Bild: Im April 2006 hatten die USA Schweden mit Handelssanktionen gedroht, fall…
STOCKHOLM taz | "Ich habe keinen europäischen Haftbefehl beantragt, um
Julian Assange an die USA auszuliefern", beteuerte Marianne Ny, die
schwedische Staatsanwältin, aufgrund deren Haftbefehls der
Wikileaks-Gründer wenige Stunden vorher in London festgenommen worden war,
am Dienstagabend auf einer Pressekonferenz.
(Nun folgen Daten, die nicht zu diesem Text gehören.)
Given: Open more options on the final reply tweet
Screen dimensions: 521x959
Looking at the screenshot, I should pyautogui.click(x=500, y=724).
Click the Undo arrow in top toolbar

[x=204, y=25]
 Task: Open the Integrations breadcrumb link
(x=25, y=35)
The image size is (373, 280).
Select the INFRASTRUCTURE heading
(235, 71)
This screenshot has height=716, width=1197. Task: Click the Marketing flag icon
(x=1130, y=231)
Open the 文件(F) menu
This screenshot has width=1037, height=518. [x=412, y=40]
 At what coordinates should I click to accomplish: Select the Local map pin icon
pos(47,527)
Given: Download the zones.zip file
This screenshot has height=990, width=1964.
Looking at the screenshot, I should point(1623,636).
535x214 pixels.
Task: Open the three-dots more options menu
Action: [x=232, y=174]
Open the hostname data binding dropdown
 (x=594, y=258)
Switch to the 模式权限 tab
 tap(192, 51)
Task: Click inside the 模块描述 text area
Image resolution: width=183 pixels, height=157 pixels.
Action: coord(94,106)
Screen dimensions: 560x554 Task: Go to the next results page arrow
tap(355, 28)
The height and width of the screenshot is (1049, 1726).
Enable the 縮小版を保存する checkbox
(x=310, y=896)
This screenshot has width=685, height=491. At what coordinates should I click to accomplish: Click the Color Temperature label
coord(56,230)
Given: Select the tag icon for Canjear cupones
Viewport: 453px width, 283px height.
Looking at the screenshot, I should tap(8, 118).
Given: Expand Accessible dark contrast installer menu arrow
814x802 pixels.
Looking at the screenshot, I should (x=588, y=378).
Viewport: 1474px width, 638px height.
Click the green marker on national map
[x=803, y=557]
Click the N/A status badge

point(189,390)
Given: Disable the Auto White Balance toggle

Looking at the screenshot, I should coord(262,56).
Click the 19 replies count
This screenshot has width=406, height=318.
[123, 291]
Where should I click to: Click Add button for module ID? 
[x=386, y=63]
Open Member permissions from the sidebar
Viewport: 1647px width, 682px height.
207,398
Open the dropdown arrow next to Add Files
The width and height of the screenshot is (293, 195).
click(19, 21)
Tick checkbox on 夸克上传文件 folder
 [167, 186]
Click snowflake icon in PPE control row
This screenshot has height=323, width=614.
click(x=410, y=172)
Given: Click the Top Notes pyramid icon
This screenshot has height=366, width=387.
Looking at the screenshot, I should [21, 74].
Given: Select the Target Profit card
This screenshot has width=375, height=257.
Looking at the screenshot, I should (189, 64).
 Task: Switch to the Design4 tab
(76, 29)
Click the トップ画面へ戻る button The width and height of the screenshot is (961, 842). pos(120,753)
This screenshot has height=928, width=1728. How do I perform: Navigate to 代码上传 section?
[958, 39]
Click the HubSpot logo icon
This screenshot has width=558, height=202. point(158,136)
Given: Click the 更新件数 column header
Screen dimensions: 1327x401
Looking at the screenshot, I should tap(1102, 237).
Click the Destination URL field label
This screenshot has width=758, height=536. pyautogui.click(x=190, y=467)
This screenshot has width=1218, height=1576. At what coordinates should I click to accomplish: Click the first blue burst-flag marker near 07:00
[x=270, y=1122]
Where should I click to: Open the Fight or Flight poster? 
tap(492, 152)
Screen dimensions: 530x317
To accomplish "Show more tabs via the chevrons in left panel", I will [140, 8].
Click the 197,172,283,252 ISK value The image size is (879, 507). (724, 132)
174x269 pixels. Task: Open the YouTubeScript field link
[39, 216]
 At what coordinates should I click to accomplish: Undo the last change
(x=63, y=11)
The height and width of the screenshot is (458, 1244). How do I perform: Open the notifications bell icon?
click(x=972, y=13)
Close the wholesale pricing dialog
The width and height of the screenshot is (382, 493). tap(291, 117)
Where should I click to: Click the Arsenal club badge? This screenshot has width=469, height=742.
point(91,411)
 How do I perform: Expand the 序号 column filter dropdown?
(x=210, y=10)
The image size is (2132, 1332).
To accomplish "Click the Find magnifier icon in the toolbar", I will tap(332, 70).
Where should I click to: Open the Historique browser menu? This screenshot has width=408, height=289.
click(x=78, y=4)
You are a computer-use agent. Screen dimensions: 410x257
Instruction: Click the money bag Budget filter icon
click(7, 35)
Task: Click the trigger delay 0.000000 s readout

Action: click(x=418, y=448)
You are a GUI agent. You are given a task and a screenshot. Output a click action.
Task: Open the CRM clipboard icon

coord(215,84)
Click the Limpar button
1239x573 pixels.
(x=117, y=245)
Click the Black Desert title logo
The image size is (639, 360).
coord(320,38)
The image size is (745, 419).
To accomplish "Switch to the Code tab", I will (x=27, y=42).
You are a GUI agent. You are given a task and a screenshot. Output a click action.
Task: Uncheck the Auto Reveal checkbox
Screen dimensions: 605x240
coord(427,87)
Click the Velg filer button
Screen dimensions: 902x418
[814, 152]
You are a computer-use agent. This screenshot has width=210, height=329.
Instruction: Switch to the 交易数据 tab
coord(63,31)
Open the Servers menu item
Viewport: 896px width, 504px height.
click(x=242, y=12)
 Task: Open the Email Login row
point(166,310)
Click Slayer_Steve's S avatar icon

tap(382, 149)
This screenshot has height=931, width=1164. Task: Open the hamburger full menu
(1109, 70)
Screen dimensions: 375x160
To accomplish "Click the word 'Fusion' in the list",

Und wies alle Vermutungen,
politischer Druck könne das Vorgehen der Anklagebehörde beeinflusst haben,
zurück: "Ich habe überhaupt keine Hinweise, dass es so etwas gegeben haben
könnte."
Nur kurze Zeit später präsentierte die Nachrichtensendung des
öffentlich-rechtlichen Fernsehens SVT frische Wikileaks-Dokumente darüber,
dass es Druck aus Washington auf die Innen- und Rechtspolitik Schwedens
nicht nur gegeben hat, sondern dass solcher Druck offenbar auch durchaus
erfolgreich gewesen war.
Aus einem dieser Dokumente, gesendet von der US-Botschaft in Stockholm,
geht hervor, dass man der schwedischen Regierung im Jahre 2008 ein Papier
mit sechs Punkten übermittelt habe, zu denen Washington ein Aktivwerden
gegen Internetaktivitäten, speziell gegen illegales Filesharing wünschte.
Ein Jahr später – ein weiteres Cablegate-Dokument belegt das - erstattet
die Botschaft Washington Rapport und rühmt die gute Zusammenarbeit mit
Stockholm: Fünf der sechs Punkte seien wunschgemäß erledigt worden. So habe
die schwedische Regierung ein Gesetz erlassen, das Internetprovider zur
Deanonymisierung von IP-Adressen verpflichte. Polizei und
Staatsanwaltschaft hätten außerdem zugesagt, intensiver im Bereich des
illegalen Filesharings aktiv zu werden und es gebe Aufklärungskampagnen in
den Schulen gegen Filesharing.
Wegen dieser "Erfolge" wird Washington auch abgeraten noch mehr Druck zu
machen. Die US-Copyrightschutzorganisation IIPA forderte nämlich zu dieser
Zeit von der US-Regierung Handelssanktionen gegen Schweden zu erlassen,
weil von hier aus nach wie vor die Filesharing-Seite "Pirate Bay" aktiv
war. So etwas könne kontraproduktiv sein, meint die Botschaft in Stockholm
und warnt: Die neue Piratenpartei könne aufgrund einer solchen Massnahme
nämlich an Zulauf und politischem Einfluss gewinnen.
Die Liste der US-Botschaft über von Schweden getroffene Massnahmen gegen
Filesharing ist zwar korrekt, doch Justizministerin Beatrice Ask bestreitet
in einem Interview, dass Stockholm auf Druck Washingtons gehandelt habe.
Die Maßnahmen hätten auf eigenen Erwägungen der Regierung beruht. Wenn die
Botschaft das als ihren Erfolg nach Washington melde, dann "übertreibt man
die eigene Bedeutung" und die Verantwortlichen täten das "wohl vor allem
deshalb, damit sie einen besseren Lohn bekommen". "Wen glaubst du
eigentlich hereinlegen zu können, Ask?", kommentiert die Tageszeitung
Aftonbladet bissig.
Beschwichtigungen wie denen der Justizministerin zu misstrauen scheint
tatsächlich nicht unbegründet. Zumindest einer konkreten Aktion der
schwedischen Polizei und Staatsanwaltschaft lag – aller ursprünglichen
Dementis zum Trotz – nämlich zwischenzeitlich von beiden Seiten
eingeräumter politischer Druck aus Washington zu Grunde.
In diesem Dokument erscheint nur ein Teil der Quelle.